But there were other things as well. He put his confidence and his money into Parkinson, the renegade captain whom nobody would trust. And Parkinson sailed away on mysterious voyages in the little Vega. Parkinson was taken care of until he died, and years afterward Honolulu was astonished when the news leaked out that the Drake and Acorn guano islands had been sold to the British Phosphate Trust for three-quarters of a million. Then there were the fat, lush days of King Kalakaua, when Ah Chun paid three hundred thousand dollars for the opium license. If he paid a third of a million for the drug monopoly, the investment was nevertheless a good one, for the dividends bought him the Kalalau Plantation, which, in turn, paid him thirty per cent for seventeen years and was ultimately sold by him for a million and a half.

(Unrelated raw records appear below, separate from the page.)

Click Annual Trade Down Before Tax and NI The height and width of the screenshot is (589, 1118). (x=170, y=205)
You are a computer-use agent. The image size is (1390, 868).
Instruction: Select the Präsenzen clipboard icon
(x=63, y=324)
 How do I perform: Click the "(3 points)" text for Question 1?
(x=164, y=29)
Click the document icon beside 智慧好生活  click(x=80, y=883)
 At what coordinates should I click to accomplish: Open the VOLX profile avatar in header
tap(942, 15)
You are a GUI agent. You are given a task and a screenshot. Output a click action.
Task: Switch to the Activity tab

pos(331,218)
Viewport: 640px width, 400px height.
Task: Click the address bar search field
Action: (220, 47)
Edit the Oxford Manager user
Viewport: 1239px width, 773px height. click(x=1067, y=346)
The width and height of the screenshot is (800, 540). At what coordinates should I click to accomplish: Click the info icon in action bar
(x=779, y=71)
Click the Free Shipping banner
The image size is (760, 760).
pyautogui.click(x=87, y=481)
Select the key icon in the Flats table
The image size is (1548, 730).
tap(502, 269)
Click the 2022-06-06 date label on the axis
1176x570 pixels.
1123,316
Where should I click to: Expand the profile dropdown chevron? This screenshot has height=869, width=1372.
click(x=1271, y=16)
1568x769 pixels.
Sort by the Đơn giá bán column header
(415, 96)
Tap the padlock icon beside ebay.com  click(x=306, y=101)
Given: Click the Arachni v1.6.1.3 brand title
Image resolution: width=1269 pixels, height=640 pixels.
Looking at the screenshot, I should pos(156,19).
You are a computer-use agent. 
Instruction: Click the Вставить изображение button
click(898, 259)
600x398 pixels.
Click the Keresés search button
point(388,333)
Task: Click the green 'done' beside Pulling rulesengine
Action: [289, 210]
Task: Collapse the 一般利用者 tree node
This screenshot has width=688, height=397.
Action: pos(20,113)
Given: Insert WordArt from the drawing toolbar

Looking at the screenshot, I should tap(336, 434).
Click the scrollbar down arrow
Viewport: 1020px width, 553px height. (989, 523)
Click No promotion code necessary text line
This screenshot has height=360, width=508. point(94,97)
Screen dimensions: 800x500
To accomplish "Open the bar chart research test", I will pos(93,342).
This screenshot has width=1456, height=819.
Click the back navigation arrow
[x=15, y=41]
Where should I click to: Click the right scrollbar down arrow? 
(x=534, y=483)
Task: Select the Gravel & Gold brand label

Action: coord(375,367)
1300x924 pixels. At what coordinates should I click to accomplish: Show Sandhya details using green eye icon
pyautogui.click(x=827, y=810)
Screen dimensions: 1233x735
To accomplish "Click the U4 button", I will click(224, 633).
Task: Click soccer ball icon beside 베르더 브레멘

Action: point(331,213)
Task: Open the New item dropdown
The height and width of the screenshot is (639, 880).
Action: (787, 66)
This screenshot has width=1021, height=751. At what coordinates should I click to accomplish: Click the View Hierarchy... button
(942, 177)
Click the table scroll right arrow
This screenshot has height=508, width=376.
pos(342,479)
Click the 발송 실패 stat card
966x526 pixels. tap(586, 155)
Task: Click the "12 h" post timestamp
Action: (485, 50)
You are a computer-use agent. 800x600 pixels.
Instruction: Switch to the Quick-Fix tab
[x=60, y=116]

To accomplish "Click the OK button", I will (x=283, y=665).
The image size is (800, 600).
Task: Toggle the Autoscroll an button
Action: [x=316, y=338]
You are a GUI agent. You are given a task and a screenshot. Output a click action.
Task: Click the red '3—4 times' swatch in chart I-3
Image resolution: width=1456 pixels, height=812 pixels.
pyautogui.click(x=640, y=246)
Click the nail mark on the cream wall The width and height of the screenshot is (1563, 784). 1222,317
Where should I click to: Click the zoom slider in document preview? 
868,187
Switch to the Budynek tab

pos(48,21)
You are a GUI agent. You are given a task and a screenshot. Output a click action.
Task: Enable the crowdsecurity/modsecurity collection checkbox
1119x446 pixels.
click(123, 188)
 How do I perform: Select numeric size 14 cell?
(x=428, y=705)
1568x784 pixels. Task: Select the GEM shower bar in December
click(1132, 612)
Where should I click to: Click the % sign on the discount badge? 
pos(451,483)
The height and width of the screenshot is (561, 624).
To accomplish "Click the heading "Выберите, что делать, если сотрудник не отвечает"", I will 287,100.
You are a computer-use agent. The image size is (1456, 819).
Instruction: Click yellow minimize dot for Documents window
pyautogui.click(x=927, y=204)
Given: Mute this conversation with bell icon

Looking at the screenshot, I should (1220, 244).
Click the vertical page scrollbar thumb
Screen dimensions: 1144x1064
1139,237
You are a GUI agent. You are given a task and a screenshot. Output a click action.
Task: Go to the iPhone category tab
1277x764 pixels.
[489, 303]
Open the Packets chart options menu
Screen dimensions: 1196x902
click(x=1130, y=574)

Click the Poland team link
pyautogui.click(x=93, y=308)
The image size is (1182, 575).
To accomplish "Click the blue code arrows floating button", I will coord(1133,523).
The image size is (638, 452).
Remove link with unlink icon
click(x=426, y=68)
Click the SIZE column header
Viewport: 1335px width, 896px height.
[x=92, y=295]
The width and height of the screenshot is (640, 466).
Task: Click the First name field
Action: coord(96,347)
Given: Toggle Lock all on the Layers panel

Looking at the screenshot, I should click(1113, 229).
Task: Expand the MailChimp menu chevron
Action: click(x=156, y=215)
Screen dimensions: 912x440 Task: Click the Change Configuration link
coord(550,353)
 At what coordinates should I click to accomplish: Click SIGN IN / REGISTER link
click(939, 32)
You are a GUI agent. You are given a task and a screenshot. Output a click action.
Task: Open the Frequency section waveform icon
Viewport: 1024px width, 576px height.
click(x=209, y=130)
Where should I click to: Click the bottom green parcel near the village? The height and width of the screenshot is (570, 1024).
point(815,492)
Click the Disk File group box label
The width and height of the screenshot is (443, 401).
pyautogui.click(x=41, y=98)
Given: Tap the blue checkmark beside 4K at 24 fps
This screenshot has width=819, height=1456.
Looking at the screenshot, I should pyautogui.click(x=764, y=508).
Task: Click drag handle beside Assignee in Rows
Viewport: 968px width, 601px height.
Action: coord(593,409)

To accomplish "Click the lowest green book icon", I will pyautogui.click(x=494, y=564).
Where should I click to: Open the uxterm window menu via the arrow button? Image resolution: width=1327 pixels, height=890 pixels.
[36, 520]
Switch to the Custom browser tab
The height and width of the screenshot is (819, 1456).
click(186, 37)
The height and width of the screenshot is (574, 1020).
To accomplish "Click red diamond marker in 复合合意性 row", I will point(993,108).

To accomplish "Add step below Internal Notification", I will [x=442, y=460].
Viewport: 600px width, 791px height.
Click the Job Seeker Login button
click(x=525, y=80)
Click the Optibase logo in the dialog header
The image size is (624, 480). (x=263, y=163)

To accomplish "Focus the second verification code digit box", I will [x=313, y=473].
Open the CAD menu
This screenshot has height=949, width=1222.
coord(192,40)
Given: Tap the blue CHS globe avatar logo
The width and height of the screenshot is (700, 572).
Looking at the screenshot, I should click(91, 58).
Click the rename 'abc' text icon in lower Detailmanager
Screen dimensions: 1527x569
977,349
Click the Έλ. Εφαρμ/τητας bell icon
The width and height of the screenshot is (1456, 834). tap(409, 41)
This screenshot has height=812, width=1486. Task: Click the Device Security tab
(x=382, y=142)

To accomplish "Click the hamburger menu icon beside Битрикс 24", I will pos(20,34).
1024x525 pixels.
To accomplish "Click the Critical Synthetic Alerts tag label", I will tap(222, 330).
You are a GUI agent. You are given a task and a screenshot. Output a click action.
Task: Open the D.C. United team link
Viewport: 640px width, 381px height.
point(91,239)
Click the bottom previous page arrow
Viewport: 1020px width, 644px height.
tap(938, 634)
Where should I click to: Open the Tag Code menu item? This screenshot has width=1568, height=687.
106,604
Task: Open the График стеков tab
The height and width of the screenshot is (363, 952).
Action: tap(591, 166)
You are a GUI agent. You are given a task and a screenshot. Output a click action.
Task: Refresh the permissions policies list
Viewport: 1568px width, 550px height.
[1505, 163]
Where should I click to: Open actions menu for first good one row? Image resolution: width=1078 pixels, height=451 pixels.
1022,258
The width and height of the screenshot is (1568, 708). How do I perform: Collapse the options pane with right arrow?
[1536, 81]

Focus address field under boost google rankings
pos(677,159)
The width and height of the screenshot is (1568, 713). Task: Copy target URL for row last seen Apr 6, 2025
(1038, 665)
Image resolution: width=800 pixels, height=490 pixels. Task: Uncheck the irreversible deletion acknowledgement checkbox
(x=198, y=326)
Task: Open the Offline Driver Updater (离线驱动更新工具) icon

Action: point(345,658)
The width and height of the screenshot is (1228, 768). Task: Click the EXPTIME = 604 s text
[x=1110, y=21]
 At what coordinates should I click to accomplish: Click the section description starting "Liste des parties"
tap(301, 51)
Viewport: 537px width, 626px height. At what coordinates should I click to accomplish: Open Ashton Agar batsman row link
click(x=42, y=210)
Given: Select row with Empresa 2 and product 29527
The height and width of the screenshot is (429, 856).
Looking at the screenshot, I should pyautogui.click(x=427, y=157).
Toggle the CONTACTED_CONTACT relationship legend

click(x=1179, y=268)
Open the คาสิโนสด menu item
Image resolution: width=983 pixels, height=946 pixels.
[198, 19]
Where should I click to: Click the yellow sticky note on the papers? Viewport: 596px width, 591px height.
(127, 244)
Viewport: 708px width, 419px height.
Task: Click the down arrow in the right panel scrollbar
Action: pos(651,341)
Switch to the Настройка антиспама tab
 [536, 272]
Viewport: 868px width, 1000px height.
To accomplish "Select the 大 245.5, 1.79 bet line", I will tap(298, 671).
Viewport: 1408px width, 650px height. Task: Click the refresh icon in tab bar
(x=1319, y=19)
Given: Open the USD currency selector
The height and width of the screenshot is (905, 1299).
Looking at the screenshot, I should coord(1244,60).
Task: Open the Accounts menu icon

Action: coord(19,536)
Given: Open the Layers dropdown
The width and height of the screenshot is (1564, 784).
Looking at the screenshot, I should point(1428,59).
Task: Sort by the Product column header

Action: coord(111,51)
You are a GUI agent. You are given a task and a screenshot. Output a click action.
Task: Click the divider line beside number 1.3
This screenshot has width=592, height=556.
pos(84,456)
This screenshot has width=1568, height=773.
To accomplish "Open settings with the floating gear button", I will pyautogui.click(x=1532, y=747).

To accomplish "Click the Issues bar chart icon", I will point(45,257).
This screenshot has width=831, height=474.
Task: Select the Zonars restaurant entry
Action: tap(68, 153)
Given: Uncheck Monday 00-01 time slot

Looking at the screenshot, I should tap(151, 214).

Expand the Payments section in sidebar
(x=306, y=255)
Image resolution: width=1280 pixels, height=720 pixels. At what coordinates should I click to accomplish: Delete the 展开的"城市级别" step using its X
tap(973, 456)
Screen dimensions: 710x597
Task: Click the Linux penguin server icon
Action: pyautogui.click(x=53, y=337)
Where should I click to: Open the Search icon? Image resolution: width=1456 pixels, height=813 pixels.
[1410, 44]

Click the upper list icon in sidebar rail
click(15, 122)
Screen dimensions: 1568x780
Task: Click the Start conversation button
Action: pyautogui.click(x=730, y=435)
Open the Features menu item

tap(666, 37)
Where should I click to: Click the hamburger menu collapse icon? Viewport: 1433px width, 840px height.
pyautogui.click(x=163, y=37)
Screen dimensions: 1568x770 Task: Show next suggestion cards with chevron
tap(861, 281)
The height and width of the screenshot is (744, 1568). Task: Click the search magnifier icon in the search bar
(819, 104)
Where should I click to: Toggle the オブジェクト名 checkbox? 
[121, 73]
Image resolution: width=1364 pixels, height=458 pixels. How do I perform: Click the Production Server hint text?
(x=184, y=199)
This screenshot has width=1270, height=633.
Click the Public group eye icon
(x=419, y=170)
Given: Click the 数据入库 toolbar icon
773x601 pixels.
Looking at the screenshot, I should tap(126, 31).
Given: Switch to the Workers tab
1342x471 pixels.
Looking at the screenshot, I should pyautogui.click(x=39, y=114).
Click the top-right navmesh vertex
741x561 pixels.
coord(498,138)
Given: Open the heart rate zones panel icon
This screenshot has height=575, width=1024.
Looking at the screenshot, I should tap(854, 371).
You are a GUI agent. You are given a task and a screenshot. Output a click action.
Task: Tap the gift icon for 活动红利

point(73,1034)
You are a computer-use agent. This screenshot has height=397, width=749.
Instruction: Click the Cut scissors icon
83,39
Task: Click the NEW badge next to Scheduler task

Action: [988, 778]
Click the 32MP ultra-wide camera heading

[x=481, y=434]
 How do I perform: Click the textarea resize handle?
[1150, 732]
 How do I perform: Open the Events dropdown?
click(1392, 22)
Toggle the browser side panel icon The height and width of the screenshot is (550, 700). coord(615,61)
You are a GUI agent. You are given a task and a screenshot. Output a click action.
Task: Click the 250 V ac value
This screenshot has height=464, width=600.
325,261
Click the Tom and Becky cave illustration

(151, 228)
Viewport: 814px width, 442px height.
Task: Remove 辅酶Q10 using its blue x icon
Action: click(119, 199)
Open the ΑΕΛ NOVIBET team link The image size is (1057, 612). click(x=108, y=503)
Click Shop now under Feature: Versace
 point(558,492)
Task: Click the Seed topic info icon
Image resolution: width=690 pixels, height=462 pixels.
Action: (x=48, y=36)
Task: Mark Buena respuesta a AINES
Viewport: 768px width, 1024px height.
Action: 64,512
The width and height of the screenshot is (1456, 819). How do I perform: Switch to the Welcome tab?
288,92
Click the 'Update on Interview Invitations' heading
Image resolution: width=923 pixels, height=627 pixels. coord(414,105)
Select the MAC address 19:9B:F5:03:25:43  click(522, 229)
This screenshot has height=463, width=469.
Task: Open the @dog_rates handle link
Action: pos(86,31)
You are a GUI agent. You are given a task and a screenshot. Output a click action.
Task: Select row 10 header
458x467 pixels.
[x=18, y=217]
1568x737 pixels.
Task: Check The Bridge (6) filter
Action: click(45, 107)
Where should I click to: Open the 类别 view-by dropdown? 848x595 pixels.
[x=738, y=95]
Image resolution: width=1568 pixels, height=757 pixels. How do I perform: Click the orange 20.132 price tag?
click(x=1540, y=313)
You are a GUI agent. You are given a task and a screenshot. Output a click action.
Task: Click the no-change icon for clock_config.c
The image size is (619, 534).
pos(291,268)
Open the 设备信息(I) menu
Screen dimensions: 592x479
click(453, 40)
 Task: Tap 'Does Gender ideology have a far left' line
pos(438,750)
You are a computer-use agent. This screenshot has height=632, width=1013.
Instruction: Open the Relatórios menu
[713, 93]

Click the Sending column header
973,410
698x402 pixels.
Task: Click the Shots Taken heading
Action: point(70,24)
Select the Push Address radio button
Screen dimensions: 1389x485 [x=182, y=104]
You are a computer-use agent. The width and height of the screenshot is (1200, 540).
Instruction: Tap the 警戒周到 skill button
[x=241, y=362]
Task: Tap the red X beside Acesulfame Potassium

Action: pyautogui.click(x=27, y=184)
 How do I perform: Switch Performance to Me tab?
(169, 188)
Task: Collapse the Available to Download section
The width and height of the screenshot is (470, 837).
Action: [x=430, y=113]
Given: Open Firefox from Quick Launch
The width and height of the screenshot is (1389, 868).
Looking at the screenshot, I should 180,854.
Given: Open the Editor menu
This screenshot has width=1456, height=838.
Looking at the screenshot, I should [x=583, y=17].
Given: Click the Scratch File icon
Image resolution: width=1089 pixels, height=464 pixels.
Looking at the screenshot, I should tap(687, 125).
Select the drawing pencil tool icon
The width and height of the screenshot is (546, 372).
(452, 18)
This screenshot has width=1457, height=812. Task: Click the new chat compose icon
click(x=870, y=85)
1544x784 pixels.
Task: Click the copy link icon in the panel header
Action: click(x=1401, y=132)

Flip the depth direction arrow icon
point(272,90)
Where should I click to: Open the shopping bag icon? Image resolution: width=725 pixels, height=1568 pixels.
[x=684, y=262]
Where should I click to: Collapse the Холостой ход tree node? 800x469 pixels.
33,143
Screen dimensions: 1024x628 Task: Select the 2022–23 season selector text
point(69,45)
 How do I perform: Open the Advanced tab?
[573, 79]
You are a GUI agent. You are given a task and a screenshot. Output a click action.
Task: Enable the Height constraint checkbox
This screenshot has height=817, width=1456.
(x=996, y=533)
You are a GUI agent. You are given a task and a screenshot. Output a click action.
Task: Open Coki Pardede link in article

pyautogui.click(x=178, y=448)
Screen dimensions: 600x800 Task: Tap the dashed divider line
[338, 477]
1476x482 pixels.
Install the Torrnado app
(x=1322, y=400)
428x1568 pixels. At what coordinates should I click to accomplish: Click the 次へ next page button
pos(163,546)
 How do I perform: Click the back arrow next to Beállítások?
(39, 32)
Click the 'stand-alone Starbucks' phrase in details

It was under the Kamehamehas, long before, that he had served his own country as Chinese Consul–a position that was not altogether unlucrative; and it was under Kamehameha IV that he changed his citizenship, becoming an Hawaiian subject in order to marry Stella Allendale, herself a subject of the brown-skinned king, though more of Anglo-Saxon blood ran in her veins than of Polynesian. In fact, the random breeds in her were so attenuated that they were valued at eighths and sixteenths. In the latter proportions was the blood of her great-grandmother, Paahao–the Princess Paahao, for she came of the royal line. Stella Allendale’s great-grandfather had been a Captain Blunt, an English adventurer who took service under Kamehameha I and was made a tabu chief himself. Her grandfather had been a New Bedford whaling captain, while through her own father had been introduced a remote blend of Italian and Portuguese which had been grafted upon his own English stock. Legally a Hawaiian, Ah Chun’s spouse was more of any one of three other nationalities.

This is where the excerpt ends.